> **Task item**
After locating the line that contains "555x296 pixels. Task: Click the SUBMIT button" in the following entries, reproduce it and each later line exactly, including the last.
━━━━━ Excerpted records
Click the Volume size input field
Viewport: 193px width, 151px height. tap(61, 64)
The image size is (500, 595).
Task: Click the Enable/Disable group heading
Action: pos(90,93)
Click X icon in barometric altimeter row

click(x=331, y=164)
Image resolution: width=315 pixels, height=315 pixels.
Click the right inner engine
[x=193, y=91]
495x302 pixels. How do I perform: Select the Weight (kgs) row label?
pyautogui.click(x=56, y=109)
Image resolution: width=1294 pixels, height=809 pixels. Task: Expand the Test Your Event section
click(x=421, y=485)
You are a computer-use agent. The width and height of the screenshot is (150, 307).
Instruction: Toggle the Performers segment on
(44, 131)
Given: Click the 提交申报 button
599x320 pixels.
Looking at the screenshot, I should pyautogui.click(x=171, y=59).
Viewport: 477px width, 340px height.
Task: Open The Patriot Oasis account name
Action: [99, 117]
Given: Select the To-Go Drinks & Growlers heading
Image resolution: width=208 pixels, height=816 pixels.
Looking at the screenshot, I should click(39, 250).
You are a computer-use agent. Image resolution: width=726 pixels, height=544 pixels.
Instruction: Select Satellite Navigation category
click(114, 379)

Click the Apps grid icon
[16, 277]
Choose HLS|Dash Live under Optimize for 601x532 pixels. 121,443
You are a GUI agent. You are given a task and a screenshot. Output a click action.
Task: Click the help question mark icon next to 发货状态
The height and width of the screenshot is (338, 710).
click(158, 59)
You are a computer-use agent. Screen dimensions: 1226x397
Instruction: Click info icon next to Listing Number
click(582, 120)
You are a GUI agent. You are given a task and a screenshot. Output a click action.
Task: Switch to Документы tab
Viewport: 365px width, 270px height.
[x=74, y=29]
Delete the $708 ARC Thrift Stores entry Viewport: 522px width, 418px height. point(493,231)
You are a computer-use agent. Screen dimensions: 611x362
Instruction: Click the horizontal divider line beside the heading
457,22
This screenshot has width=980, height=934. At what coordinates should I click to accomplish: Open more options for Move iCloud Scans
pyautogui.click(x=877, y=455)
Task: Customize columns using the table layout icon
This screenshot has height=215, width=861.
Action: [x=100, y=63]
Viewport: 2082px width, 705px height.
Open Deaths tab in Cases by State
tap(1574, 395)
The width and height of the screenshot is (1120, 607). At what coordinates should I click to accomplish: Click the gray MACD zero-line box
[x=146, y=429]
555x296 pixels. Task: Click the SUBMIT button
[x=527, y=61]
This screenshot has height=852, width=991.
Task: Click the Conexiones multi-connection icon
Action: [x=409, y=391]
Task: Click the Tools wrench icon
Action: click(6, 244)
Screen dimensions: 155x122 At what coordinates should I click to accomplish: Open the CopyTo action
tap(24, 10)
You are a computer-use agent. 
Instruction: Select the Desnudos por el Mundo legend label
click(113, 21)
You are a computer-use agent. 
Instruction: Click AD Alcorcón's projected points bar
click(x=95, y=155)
━━━━━━━━━━
> **Answer below**
555x296 pixels. Task: Click the SUBMIT button
[x=527, y=61]
This screenshot has height=852, width=991.
Task: Click the Conexiones multi-connection icon
Action: [x=409, y=391]
Task: Click the Tools wrench icon
Action: click(6, 244)
Screen dimensions: 155x122 At what coordinates should I click to accomplish: Open the CopyTo action
tap(24, 10)
You are a computer-use agent. 
Instruction: Select the Desnudos por el Mundo legend label
click(113, 21)
You are a computer-use agent. 
Instruction: Click AD Alcorcón's projected points bar
click(x=95, y=155)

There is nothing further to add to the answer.